For the past several years, global stock returns have been driven by the unprecedented levels of quantitative easing (QE) undertaken in the United States, United Kingdom (U.K.), Japan, and other nations.
Most notably, by pumping hundreds of billions of dollars into U.S. markets, the Federal Reserve’s (Fed’s) bond-buying program kept interest rates and inflation at historic lows and weakened the dollar in an effort to create jobs, lift consumer confidence, and encourage investors to return to the markets and take on risk. U.S. stocks responded accordingly and became the engine driving the global recovery; the S&P 500® Index1 reached multiple new highs since 2009 and recovered all losses from the financial downturn by the first quarter of 2013.
But the environment has changed. While the Fed ended its bond-buying program in October—essentially closing off the taps that had buoyed the global recovery— other central banks, such as in Japan and Europe, continue their aggressive accommodative policies. This divergence of monetary policy signals an increase in both risk and opportunities for investors as we see a reversion to levels of volatility and returns closer to historical norms along with a dispersion of opportunities in the world’s equity markets.

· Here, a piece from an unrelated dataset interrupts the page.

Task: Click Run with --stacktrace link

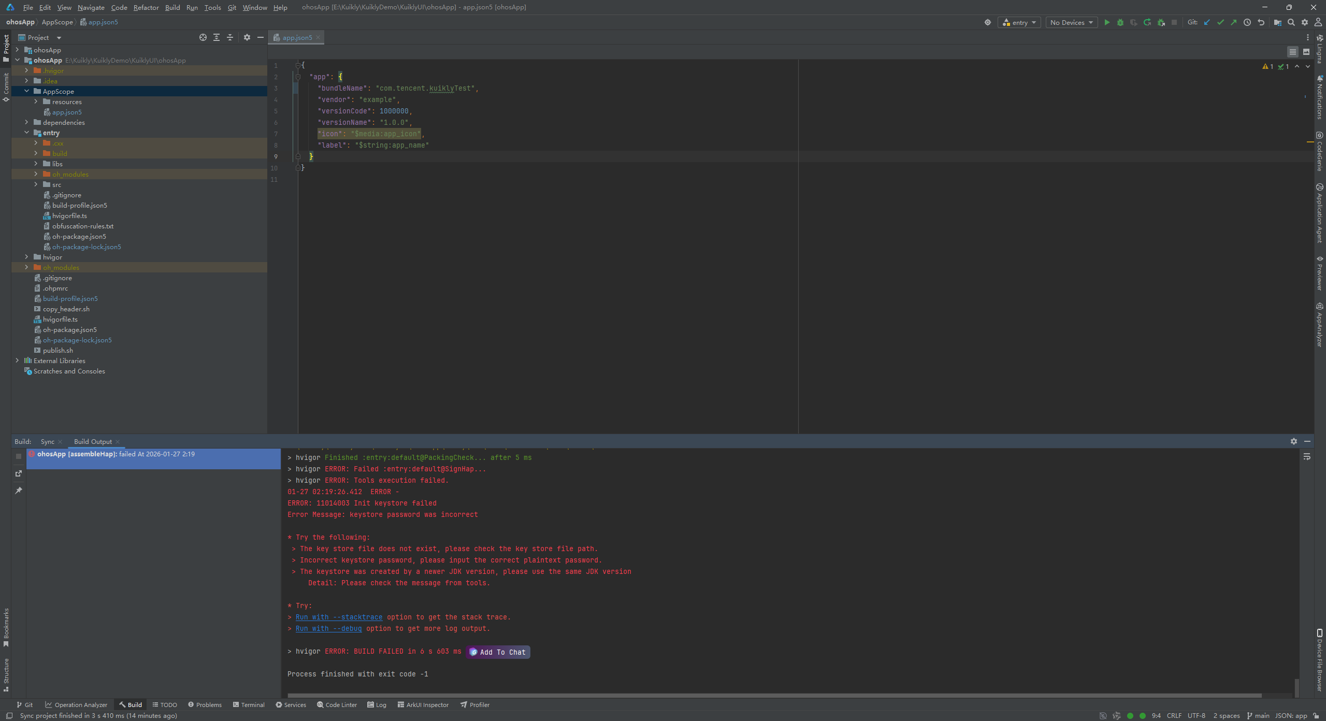Action: (x=339, y=617)
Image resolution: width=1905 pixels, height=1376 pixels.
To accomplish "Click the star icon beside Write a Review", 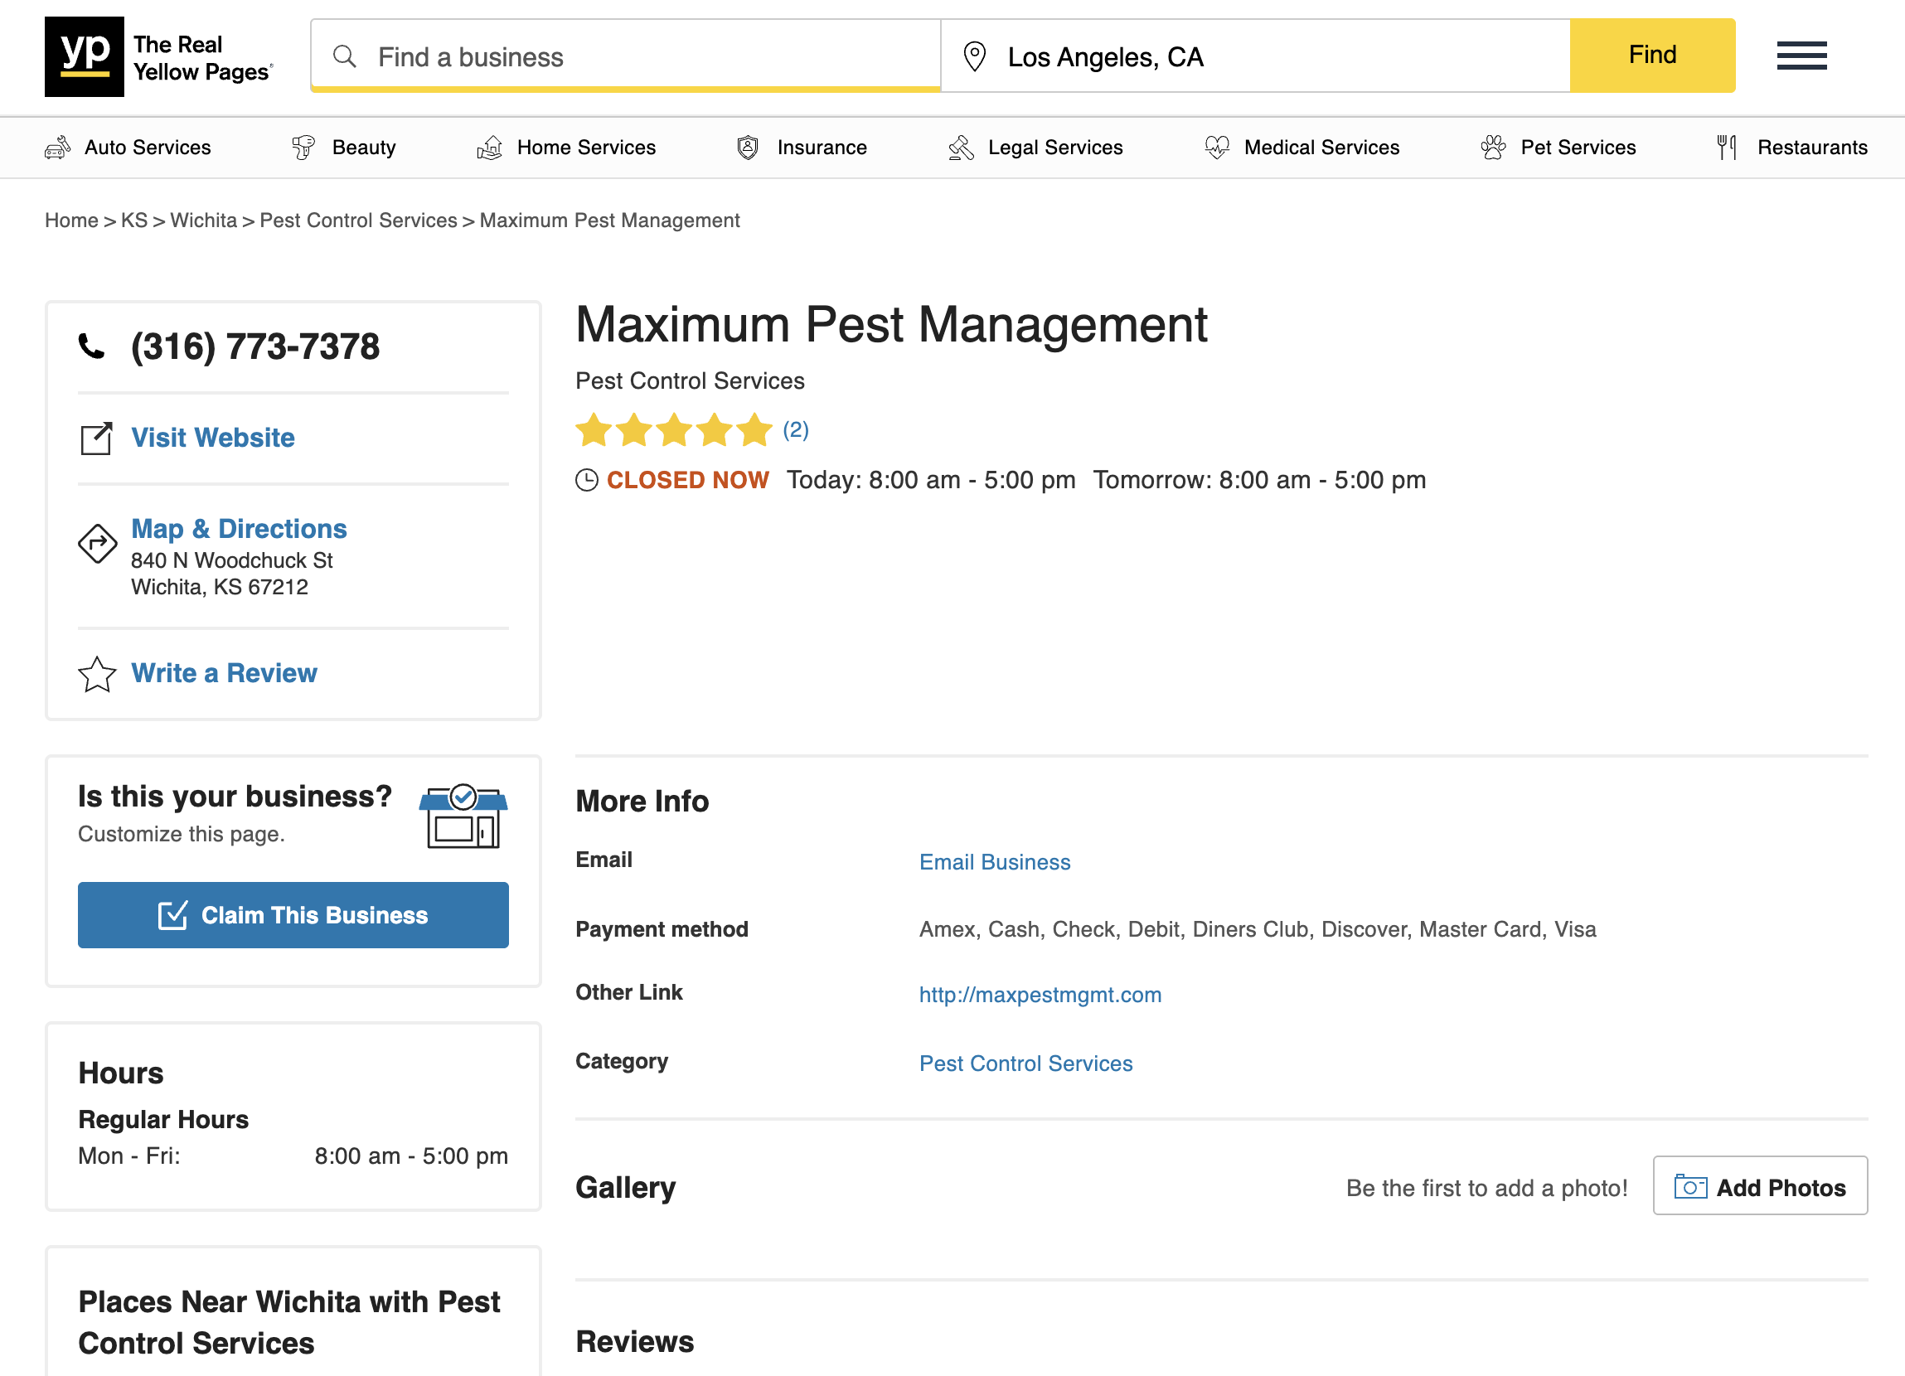I will [x=96, y=673].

Dispersion of Global Opportunities
The divergence of monetary policy underscores the larger issue of a decoupling of global markets. Though the U.S. recovery led a global resurgence after the financial crisis, other markets are no longer being elevated by the rising tide of U.S. economic activity. Slowing growth in China is pressuring oil and commodity prices and wreaking havoc with the economies of emerging markets and its regional trading partners. Recovery continues apace in the U.K. while it eludes most of the economies in Continental Europe. Japan’s recovery, driven by the government’s massive accommodative program and a weak yen, is selectively strengthening.
Implications for Global Investors
What does this mean for global investors? Along with increased volatility, we expect to see even more dispersion among the world’s markets. This is good news for investors relying on disciplined active management driven by sound fundamental analysis to uncover investment opportunities. Our investment process is to look for individual companies at inflection points that could lead to accelerating earnings growth, regardless of the industry, sector, country, or region they belong to. This bottom-up philosophy is designed to help us identify investment opportunities in any macroeconomic environment. Thus we believe we can employ it to help uncover companies positioned to succeed despite the two-way risk/reward scenario as volatility increases and returns normalize around the globe.
Opinions expressed are those of the portfolio investment team and are no guarantee of the future performance of any American Century Investments portfolio. Nothing in this document should be construed as offering investment advice. Please note that this is for informational purposes only and does not take into account whether an investment is suitable or appropriate for a specific investor.
International investing involves special risks, such as political instability and currency fluctuations.